[Opening Text passage section]
Confederation of Tourism & Hospitality
- Abbreviation: CTH
- Formation: 1982; 44 years ago
- Type: Qualification awarding organisation
- Headquarters: London, England, UK
- Affiliations: Ofqual
- Website: cthawards.com

= Confederation of Tourism and Hospitality =

UK specialist awarding organisation

The Confederation of Tourism & Hospitality (CTH) is a specialist awarding organisation, offering vocational qualifications for the hospitality, culinary and tourism industries, worldwide.

CTH is recognised and regulated by Ofqual, the regulator for qualifications, exams and tests in England.

==History==
Established in 1982, under the name Confederation of Tourism, Hotel and Catering Management (CTHCM), CTHCM was formed to focus on the training needs of learners with aspirations of establishing a career in the hospitality and tourism industries.

On 18 June 2008, the name Confederation of Tourism, Hotel and Catering Management was officially changed to Confederation of Tourism and Hospitality.
[Closing Text passage section]
[Opening Source material section]
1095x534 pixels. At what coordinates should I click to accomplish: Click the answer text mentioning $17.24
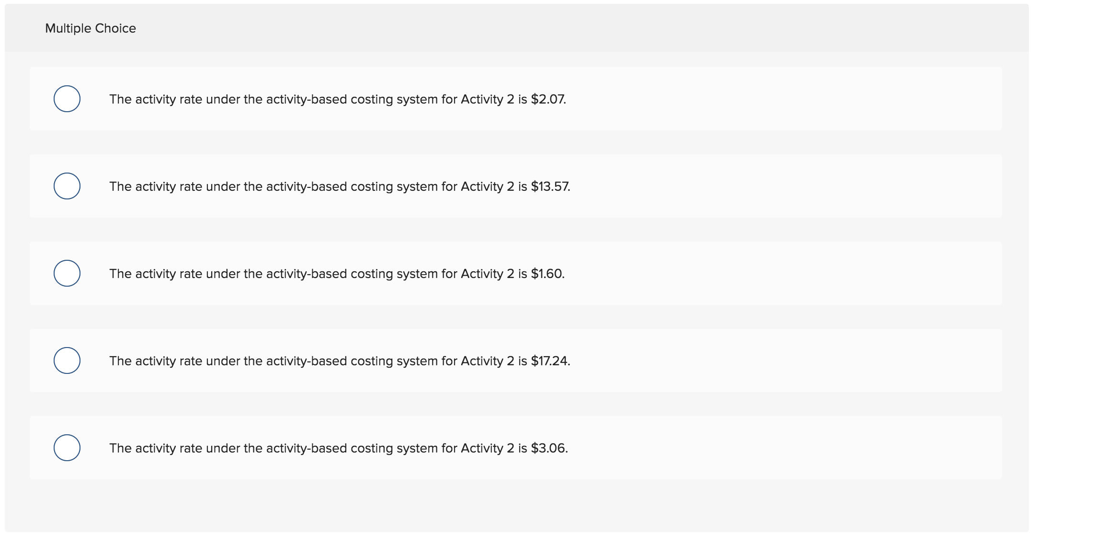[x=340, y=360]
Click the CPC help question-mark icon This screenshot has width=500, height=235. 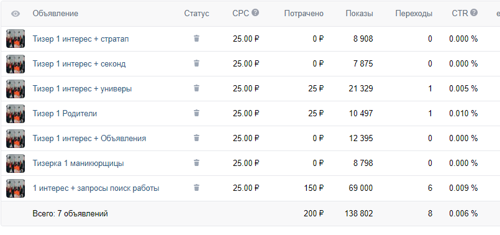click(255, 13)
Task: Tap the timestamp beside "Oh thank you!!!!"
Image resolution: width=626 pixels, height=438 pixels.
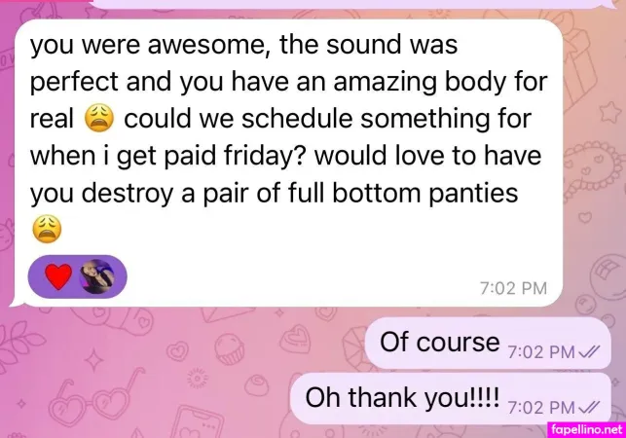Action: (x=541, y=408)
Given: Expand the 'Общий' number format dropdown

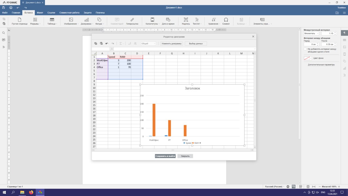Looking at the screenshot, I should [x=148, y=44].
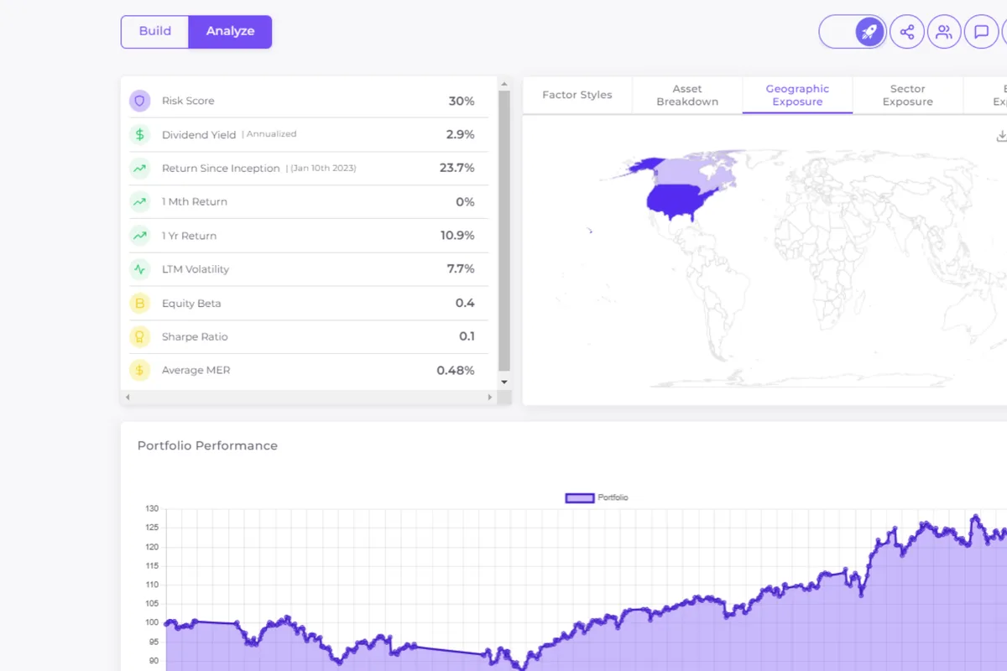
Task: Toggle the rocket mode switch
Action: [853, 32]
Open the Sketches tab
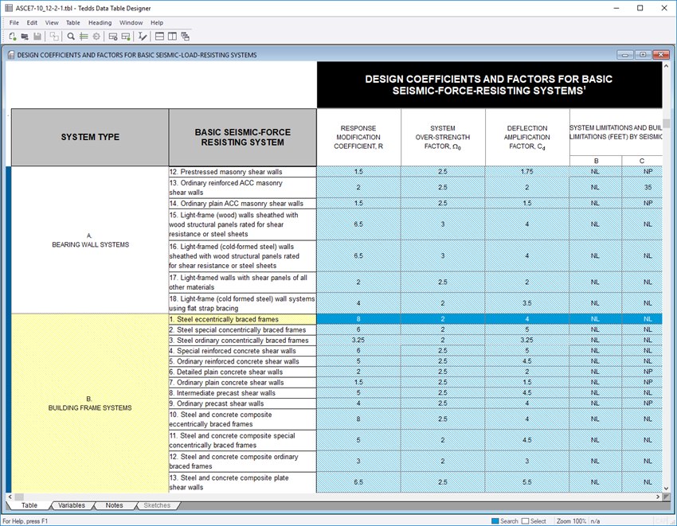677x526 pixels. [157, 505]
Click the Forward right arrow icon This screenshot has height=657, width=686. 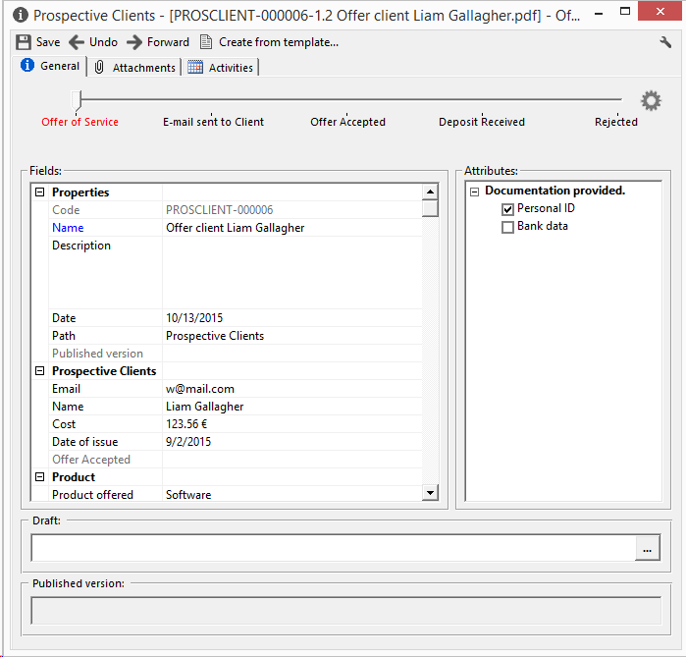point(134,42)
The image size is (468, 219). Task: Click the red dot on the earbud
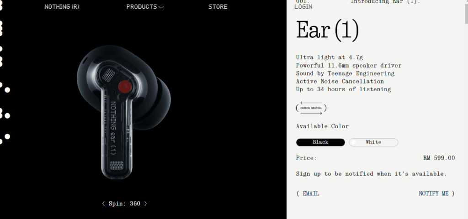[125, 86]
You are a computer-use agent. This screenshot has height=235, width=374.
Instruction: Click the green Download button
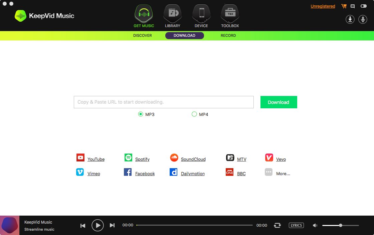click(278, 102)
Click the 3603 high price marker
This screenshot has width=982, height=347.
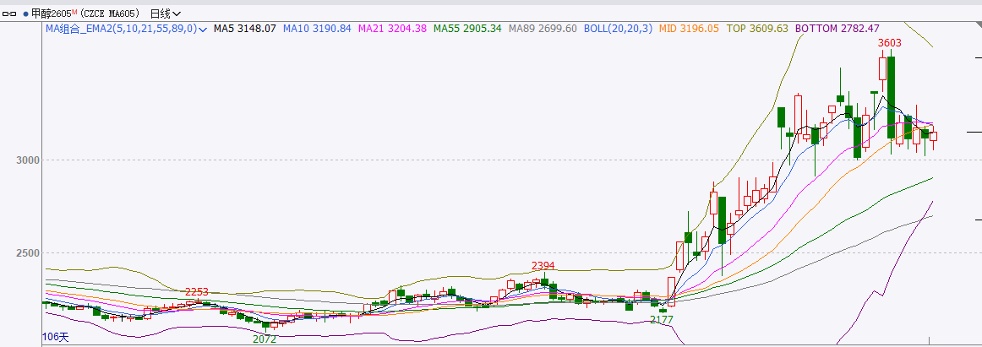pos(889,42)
[Closing Source material section]
[Opening Source material section]
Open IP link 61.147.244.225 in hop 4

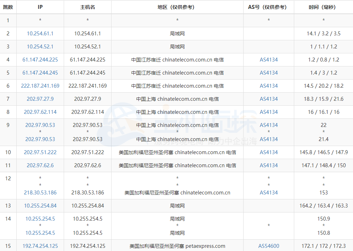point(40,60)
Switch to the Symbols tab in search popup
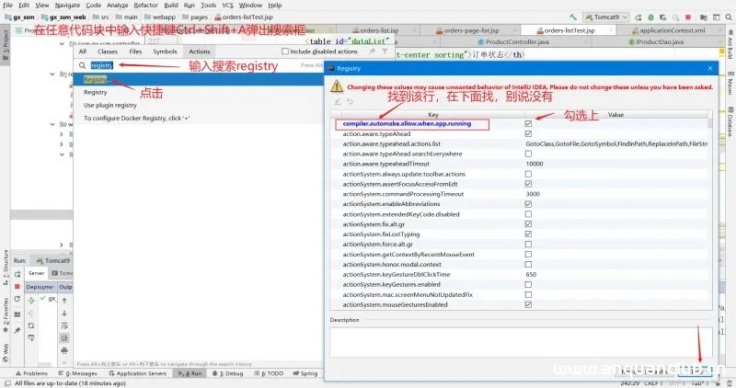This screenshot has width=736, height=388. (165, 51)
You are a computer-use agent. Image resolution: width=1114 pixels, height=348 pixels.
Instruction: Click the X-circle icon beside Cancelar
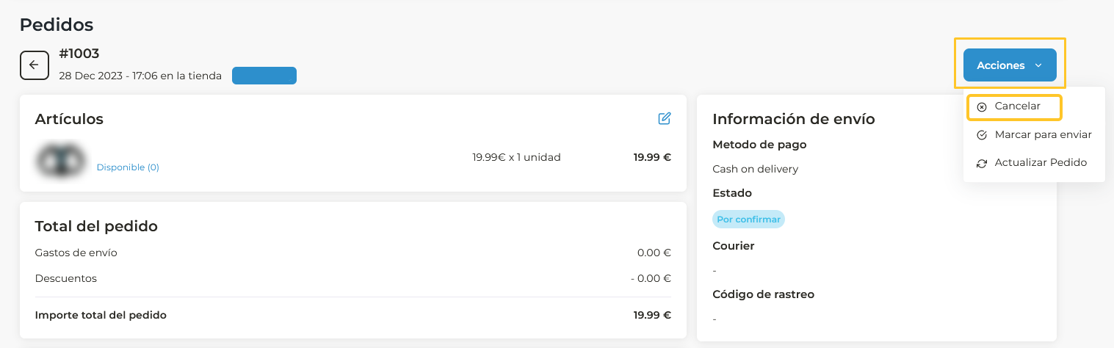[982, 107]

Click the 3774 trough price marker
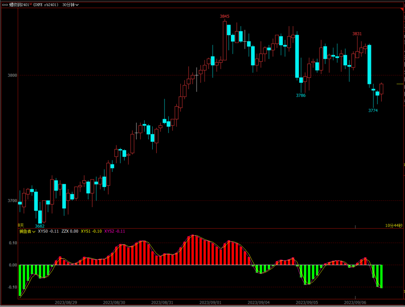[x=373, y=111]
[Closing Source material section]
[Opening Source material section]
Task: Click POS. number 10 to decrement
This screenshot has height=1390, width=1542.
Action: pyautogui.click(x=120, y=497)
[Closing Source material section]
• **Tasks and exercises**:
a) For the article on the Confederation of Tourism & Hospitality, decide whether each statement agrees with it: (i) The organization's headquarters are in London. (ii) The organization was originally established under the name Confederation of Tourism and Hospitality. (iii) The organization is regulated by Ofqual. Answer each with yes or no and quote the deciding words of the article.
b) According to the article on the Confederation of Tourism & Hospitality, on what date did the organization officially take its current name?

• **List of answers**:
a)
(i) Yes: "Headquarters: London, England, UK"
(ii) No: "Established in 1982, under the name Confederation of Tourism, Hotel and Catering Management (CTHCM)"
(iii) Yes: "CTH is recognised and regulated by Ofqual"

b) On 18 June 2008.